## START Records

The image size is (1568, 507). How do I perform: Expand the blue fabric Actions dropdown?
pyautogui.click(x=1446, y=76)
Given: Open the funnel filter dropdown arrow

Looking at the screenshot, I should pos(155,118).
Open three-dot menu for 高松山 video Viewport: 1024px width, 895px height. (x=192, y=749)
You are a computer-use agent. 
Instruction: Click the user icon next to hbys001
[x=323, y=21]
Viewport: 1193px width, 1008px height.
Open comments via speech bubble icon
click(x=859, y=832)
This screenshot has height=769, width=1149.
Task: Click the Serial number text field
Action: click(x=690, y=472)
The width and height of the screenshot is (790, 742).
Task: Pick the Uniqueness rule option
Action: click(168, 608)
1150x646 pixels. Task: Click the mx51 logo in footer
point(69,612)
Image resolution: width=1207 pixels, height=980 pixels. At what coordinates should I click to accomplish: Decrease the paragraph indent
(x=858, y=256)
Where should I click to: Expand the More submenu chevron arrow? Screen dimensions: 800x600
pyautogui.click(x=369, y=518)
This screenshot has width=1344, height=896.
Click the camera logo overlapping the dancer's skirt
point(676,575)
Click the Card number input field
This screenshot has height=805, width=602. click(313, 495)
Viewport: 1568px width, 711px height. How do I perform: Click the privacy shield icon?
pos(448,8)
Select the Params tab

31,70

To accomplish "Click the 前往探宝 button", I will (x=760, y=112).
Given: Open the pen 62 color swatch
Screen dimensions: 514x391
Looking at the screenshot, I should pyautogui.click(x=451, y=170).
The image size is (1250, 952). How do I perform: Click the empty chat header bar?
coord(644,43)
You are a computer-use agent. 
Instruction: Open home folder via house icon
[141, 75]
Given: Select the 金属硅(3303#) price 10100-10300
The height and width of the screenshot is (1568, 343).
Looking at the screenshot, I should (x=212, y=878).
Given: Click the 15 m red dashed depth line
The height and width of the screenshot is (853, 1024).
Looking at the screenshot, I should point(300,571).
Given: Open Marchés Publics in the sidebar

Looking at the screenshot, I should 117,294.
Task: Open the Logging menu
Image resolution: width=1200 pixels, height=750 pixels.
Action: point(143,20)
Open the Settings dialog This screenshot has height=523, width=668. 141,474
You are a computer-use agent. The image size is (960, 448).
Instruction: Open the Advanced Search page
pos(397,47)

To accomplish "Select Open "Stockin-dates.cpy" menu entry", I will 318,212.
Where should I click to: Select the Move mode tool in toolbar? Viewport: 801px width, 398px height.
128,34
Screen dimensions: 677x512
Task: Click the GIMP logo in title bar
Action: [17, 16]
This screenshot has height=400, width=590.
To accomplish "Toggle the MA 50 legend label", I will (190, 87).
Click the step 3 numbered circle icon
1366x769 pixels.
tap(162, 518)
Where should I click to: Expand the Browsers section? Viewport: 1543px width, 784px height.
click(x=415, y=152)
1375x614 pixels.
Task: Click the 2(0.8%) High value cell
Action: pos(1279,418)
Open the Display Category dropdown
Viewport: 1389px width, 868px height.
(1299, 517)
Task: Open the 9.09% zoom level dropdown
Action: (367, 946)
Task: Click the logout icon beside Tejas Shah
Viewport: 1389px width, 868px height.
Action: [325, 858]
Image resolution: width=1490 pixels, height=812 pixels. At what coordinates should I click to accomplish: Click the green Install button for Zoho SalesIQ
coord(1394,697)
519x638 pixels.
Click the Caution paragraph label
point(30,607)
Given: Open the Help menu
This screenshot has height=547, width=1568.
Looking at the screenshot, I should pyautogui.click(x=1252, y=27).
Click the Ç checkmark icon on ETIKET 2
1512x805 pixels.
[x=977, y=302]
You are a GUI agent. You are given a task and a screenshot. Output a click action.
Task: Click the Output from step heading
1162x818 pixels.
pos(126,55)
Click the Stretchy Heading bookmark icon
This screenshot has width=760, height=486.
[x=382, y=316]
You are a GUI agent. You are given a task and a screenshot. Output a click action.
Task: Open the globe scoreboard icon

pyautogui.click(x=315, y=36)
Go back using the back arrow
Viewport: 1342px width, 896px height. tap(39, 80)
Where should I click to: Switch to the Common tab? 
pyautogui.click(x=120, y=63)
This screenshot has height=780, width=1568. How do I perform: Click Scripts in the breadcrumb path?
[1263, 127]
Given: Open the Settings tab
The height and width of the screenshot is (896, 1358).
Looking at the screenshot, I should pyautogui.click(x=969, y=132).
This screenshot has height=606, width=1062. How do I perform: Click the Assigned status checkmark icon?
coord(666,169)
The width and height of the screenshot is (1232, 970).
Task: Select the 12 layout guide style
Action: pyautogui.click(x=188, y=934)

## END Records

Print all of the records above word for word, with nothing left out or changed.

The image size is (1568, 507). How do I perform: Expand the blue fabric Actions dropdown?
pyautogui.click(x=1446, y=76)
Given: Open the funnel filter dropdown arrow

Looking at the screenshot, I should pos(155,118).
Open three-dot menu for 高松山 video Viewport: 1024px width, 895px height. (x=192, y=749)
You are a computer-use agent. 
Instruction: Click the user icon next to hbys001
[x=323, y=21]
Viewport: 1193px width, 1008px height.
Open comments via speech bubble icon
click(x=859, y=832)
This screenshot has height=769, width=1149.
Task: Click the Serial number text field
Action: click(x=690, y=472)
The width and height of the screenshot is (790, 742).
Task: Pick the Uniqueness rule option
Action: click(168, 608)
1150x646 pixels. Task: Click the mx51 logo in footer
point(69,612)
Image resolution: width=1207 pixels, height=980 pixels. At what coordinates should I click to accomplish: Decrease the paragraph indent
(x=858, y=256)
Where should I click to: Expand the More submenu chevron arrow? Screen dimensions: 800x600
pyautogui.click(x=369, y=518)
This screenshot has width=1344, height=896.
Click the camera logo overlapping the dancer's skirt
point(676,575)
Click the Card number input field
This screenshot has height=805, width=602. click(313, 495)
Viewport: 1568px width, 711px height. How do I perform: Click the privacy shield icon?
pos(448,8)
Select the Params tab

31,70

To accomplish "Click the 前往探宝 button", I will (x=760, y=112).
Given: Open the pen 62 color swatch
Screen dimensions: 514x391
Looking at the screenshot, I should pyautogui.click(x=451, y=170).
The image size is (1250, 952). How do I perform: Click the empty chat header bar?
coord(644,43)
You are a computer-use agent. 
Instruction: Open home folder via house icon
[141, 75]
Given: Select the 金属硅(3303#) price 10100-10300
The height and width of the screenshot is (1568, 343).
Looking at the screenshot, I should (x=212, y=878).
Given: Click the 15 m red dashed depth line
The height and width of the screenshot is (853, 1024).
Looking at the screenshot, I should point(300,571).
Given: Open Marchés Publics in the sidebar

Looking at the screenshot, I should 117,294.
Task: Open the Logging menu
Image resolution: width=1200 pixels, height=750 pixels.
Action: point(143,20)
Open the Settings dialog This screenshot has height=523, width=668. 141,474
You are a computer-use agent. The image size is (960, 448).
Instruction: Open the Advanced Search page
pos(397,47)

To accomplish "Select Open "Stockin-dates.cpy" menu entry", I will 318,212.
Where should I click to: Select the Move mode tool in toolbar? Viewport: 801px width, 398px height.
128,34
Screen dimensions: 677x512
Task: Click the GIMP logo in title bar
Action: [17, 16]
This screenshot has height=400, width=590.
To accomplish "Toggle the MA 50 legend label", I will (190, 87).
Click the step 3 numbered circle icon
1366x769 pixels.
tap(162, 518)
Where should I click to: Expand the Browsers section? Viewport: 1543px width, 784px height.
click(x=415, y=152)
1375x614 pixels.
Task: Click the 2(0.8%) High value cell
Action: pos(1279,418)
Open the Display Category dropdown
Viewport: 1389px width, 868px height.
(1299, 517)
Task: Open the 9.09% zoom level dropdown
Action: (367, 946)
Task: Click the logout icon beside Tejas Shah
Viewport: 1389px width, 868px height.
Action: [325, 858]
Image resolution: width=1490 pixels, height=812 pixels. At what coordinates should I click to accomplish: Click the green Install button for Zoho SalesIQ
coord(1394,697)
519x638 pixels.
Click the Caution paragraph label
point(30,607)
Given: Open the Help menu
This screenshot has height=547, width=1568.
Looking at the screenshot, I should pyautogui.click(x=1252, y=27).
Click the Ç checkmark icon on ETIKET 2
1512x805 pixels.
[x=977, y=302]
You are a GUI agent. You are given a task and a screenshot. Output a click action.
Task: Click the Output from step heading
1162x818 pixels.
pos(126,55)
Click the Stretchy Heading bookmark icon
This screenshot has width=760, height=486.
[x=382, y=316]
You are a GUI agent. You are given a task and a screenshot. Output a click action.
Task: Open the globe scoreboard icon

pyautogui.click(x=315, y=36)
Go back using the back arrow
Viewport: 1342px width, 896px height. tap(39, 80)
Where should I click to: Switch to the Common tab? 
pyautogui.click(x=120, y=63)
This screenshot has height=780, width=1568. How do I perform: Click Scripts in the breadcrumb path?
[1263, 127]
Given: Open the Settings tab
The height and width of the screenshot is (896, 1358).
Looking at the screenshot, I should pyautogui.click(x=969, y=132).
This screenshot has height=606, width=1062. How do I perform: Click the Assigned status checkmark icon?
coord(666,169)
The width and height of the screenshot is (1232, 970).
Task: Select the 12 layout guide style
Action: pyautogui.click(x=188, y=934)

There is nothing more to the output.